For many in our present culture, the ‘church’ is a place where you go when there is a wedding or a funeral. For some, ‘church’ is the soup kitchen that is held every Friday evening, or a men’s breakfast or even our own ‘Lifted-Up’ on a Saturday morning. For others, it may be the Christian op-shop. Whatever it is, the reality is that it is at these ‘mission’ events where some non-Christian people gather and have ‘fellowship’ with Christians and each other. And if that is the case, it is important that these small, but important ‘mission’ events are saturated with gospel talk and good, Christian literature.
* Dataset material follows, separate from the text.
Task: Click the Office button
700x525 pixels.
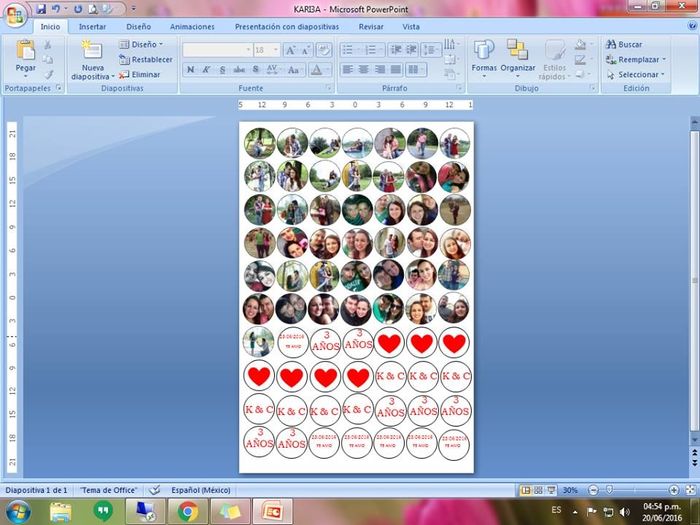Action: click(x=14, y=12)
It seems to me that if we really wish to influence our communities and reach them with the gospel, a lot more thought needs to go into these types of mission ministries and also how we ‘do church’. That doesn’t mean that our normal worship services should be done away with, not at all. There is a time for coming together as the Lord’s people and to worship and just delight in our marvellous God and what He has done for us in Christ. And it is our hope and prayer that some people who come to the mission events will progress and join us in worship.
Yet, we should occasionally ask the hard questions. Why do so many churches struggle to keep their young people? Why don’t more ‘non-Christians’ come off the street and worship with us? Is the building we use for worship aesthetically appealing and welcoming? Maybe it isn’t enough to just have an ‘A’ board outside the steps announcing that we are open. Perhaps it is the seating or the arrangement thereof that hinders the gospel. Perhaps it is our worship style or format, after all, it can be rather monologue at times. All the above are food for thought.
Now I am not suggesting for a moment that we throw out our present structures or the way we worship. Yet, some of these things would be good to think about from time to time. Perhaps a small tweak here and another one there can have a great impact in our endeavours to reach the lost for Christ.
Of course, we all realise that the Holy Spirit needs to change hearts and bring people to Christ. Nevertheless, I have a strong suspicion He uses redeemed sinners like us to bring them to Christ. We just need to make sure that we are not only ready to be the willing instruments in His hand, but ensure that our buildings, furnishings, and structures are not a stumbling block. If they are then we may need to be radical and change some things so that with the Lord’s blessing, we may see the gospel impact our culture for God’s glory. JZ.